Nell'antichità per la maggior parte delle persone, il cibo era visto come un qualcosa di sacro e estremamente importante, evitando il più possibile di sprecarlo o lasciare che venga buttato inutilmente; perciò possiamo dire che da parte della popolazione c’era più rispetto per questo bene inestimabile. Oggi grazie al tenore di vita più alto, agli allevamenti intensivi di animali e alle vaste piantagioni sparse sul globo siamo arrivati ad un punto dove gran parte degli abitanti del pianeta terra non ha problemi con la carenza di cibo, anzi possiamo assistere ad una vera e propria sovrapproduzione di beni alimentari (per il nord del mondo).
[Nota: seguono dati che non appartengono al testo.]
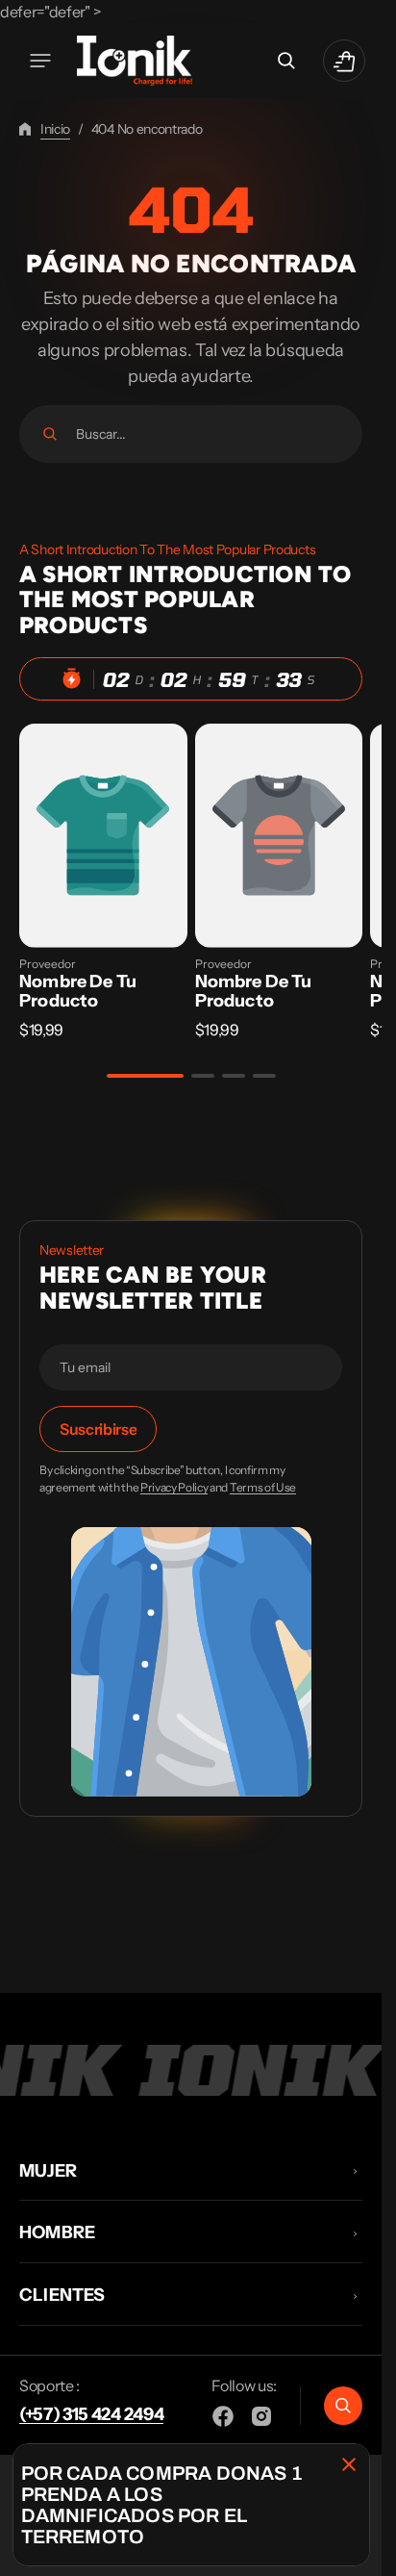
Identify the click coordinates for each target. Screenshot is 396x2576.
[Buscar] (50, 434)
Questa sovrapproduzione è dovuta al consumismo e deve essere considerata un problema poiché siamo passati dal considerare il cibo (proveniente sia da vegetali che animali) un bene primario che va trattato con rispetto e guadagnato con fatica e lavoro ad una sorta di oggetto che viene sprecato per via della sua abbondanza e del suo costo ridotto. Ciò che non vediamo è la qualità di questi alimenti che vengono prodotti in massa e che molti animali sono sfruttati da questa industria (dove l’imperativo è “VENDERE E GUADAGNARE”), che per produrre e guadagnare richiede sempre più animali da macello e risorse.
A mio avviso utilizziamo i social network in modo errato perché non ci rendiamo conto di che tipo di strumento e arma abbiamo letteralmente a portata di mano. I social sono sia uno luogo di svago e divertimento ma devono fungere anche da strumento che serve a sensibilizzare il maggior numero di persone su problemi attuali che vengono spesso sminuiti o ignorati, come appunto la questione sulla provenienza del cibo, la sua produzione e l’impatto che alcuni alimenti hanno sul nostro corpo. Fortunatamente già molte persone sono attive sui social e tramite essi diffondono e sensibilizzano gli altri utenti su questi grandissimi spazi chiusi dove vengono commesse ingiustizie sugli animali.